Islam & Pakistan: The Way I Understand
This thesis describes my struggle to adapt to the way in which families (with special focus on my family) and the society I grew up in, dominate and manipulate the lives of young generation in the name of religion (Islam). It explores the political and social use of Islam for personal or political gains that brought forth a very negative and suppressive connotation to the concept of religion in Pakistan since its independence. This manipulative way encouraged intolerance and radicalization in society that resulted in the persecution of individuals having a different opinion. The literature and empirical experiences used in this research work compare the essence of religion with its interpretations and Pakistan’s historical evolution, keeping in mind the causes and effects of these interpretations.

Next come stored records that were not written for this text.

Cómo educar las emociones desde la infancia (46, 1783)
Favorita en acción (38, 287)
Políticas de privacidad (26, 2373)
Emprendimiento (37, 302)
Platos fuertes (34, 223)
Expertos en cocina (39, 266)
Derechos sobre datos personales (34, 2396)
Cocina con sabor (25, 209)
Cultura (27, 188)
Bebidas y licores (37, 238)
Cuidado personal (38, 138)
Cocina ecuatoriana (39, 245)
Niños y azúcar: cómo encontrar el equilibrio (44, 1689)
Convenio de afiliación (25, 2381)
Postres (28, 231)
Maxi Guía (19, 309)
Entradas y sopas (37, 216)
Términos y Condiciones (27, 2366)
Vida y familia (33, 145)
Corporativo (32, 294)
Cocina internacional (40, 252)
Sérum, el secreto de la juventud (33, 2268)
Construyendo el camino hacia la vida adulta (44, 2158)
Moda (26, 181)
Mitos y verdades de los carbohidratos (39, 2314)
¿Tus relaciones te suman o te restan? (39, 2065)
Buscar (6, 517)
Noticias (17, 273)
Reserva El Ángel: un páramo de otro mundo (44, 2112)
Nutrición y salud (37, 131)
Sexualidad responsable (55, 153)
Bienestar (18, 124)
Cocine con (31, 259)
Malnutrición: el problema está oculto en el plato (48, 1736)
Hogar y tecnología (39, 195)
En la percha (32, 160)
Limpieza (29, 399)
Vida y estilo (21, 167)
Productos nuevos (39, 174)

While writing this thesis, I have come across several questions, doubts, queries and answers that I would not have otherwise been able to do. Due to the lack of space I cannot share the entire process, but I would like to highlight one event that has jolted my mind and has shown me the power of the thesis writing process in our Peace Studies Program. When I was a teenager, I began using a literary name “Shakir” instead of my given name “Muhammad Usman”. Most of my friends know me by the name of “Shakir” and I never liked to be called “Muhammad Usman”. During this process, I realized that my name put me in boxes I do not belong to, so unconsciously, I started disliking it. “Muhammad” puts me in the box of being a “Muslim”, but I do not agree with this definition of “Muslim” and “Usman” puts me in the box of being a “Sunni” or “Anti-Shia” even though I don’t believe in these divisions.